伝道者パウロは第2回伝道旅行の時に地中海の大都市コリントを訪れて伝道し、そこに一人ひとりが集められてキリストの体である教会が誕生しました。

しかしパウロがコリントを去った後、入れ替わるように解放奴隷の伝道者アポロが来訪し、主イエスの直弟子ペトロも来訪し、いつしかコリントの教会では、誰を支持するか、誰につくかという分派問題が生じてしまったのでした。

また大都会の繁栄の裏に潜む道徳的退廃の影響は教会内にも深く及んでおり、さらには信仰理解による様々な相違など問題が山積していきました。

このように困難な状況にある教会に向けてパウロが数回に分けて書き送った書簡がコリントの信徒への手紙です。

パウロは手紙の冒頭「皆、勝手なことを言わず、仲たがいせず、心を一つにし思いを一つにして、固く結び合いなさい」(1:10)と勧告し、「パンは一つだから、わたしたちは大勢でも一つの体です.皆が一つのパンを分けて食べるからです」(10:17)、「皆一つの体となるために洗礼を受け、皆一つの霊をのませてもらったのです」(12:13)とキリストの御体に与っている恵みを思い起こさせ、「一つの部分が苦しめば、すべての部分が共に苦しみ、一つの部分が尊ばれれば、すべての部分が共に喜ぶのです」(12:26)と「一つ」という言葉を何度も繰り返して、キリストの体である教会の一致を訴えております。

そして、お互いの違いばかりに注目し、違いを理由に裁きあい、分裂しそうになっている教会の一人ひとりに向けて「あなたがたはキリストの体であり、また、一人一人はその部分です」(12:27)と、主キリストの体にして、恵みにより召されたるものの集いである教会に結ばれた者としての自覚と使命を想起させたのでした。

 

私たちは人間という一つの種であっても、同じ民族であっても、血を分けた親子兄弟であっても、そしてイエスを唯一の救い主と告白するキリスト者同士であっても、一人ひとりは思考の構造も生活のテンポも全く異なる存在です。

そんな一人ひとりが葛藤を抱えながらも他者と一緒にいるということは、決して当たり前ではなく、実はそこに主なる神の御業が顕れているのではないだろうかと私は想いを巡らせるのです。

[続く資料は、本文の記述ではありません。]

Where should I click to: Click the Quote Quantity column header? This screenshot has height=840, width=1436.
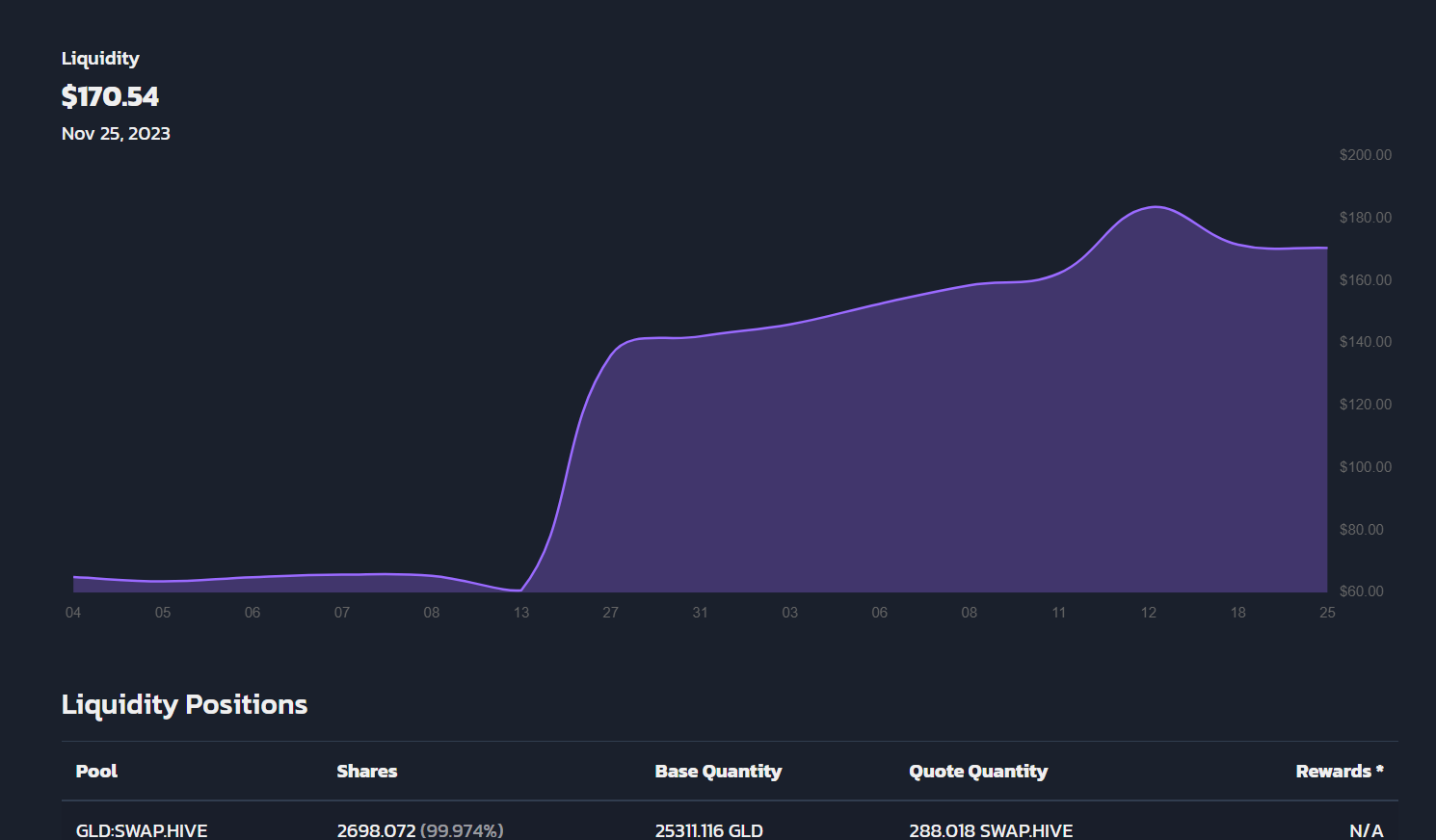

私たちは、しばしば互いの間にある違いを穴が開くほどに見つめ、それを理由に不満を膨らませ腹を立てますが、違いをつまずきの石とするのではなく、違いを抱えたまま、それでも共に同じ方向を仰ごうとする時、その違いに愛が注がれ、その違いが要石となって「互いに愛し合いなさい」「すべての人に仕える者になりなさい」と命じられた主なる神の御国が出現するのではないかと、私は今朝の聖書箇所「神は、見劣りのする部分をいっそう引き立たせて、体を組み立てられました.それで、体に分裂が起こらず、各部分が互いに配慮し合っています」との諭しから示される思いがいたしました。

     

あらゆる違いの間で戦争の足音が高まる今、世界各地で平和の祈りが紡ぎ出されています。

私たちは祈ることしかできないのではなく、私たちが違いを抱えたまま、それでも、すべての教会の頭・主イエスを仰いで紡ぎ出す祈りには力があるのです。

今年の平和聖日、私たちも世界の諸教会と心を一つにし思いを一つにして神と人との間にある罪と死の断絶に十字架で橋を渡し、私たち一人ひとりの間にある破れ口に宿られ「平和を実現する人々は、幸いである」と宣言された主イエスの御名によって、戦争の終結と御国の到来を忍耐強く祈り求め続けてまいりたいのです。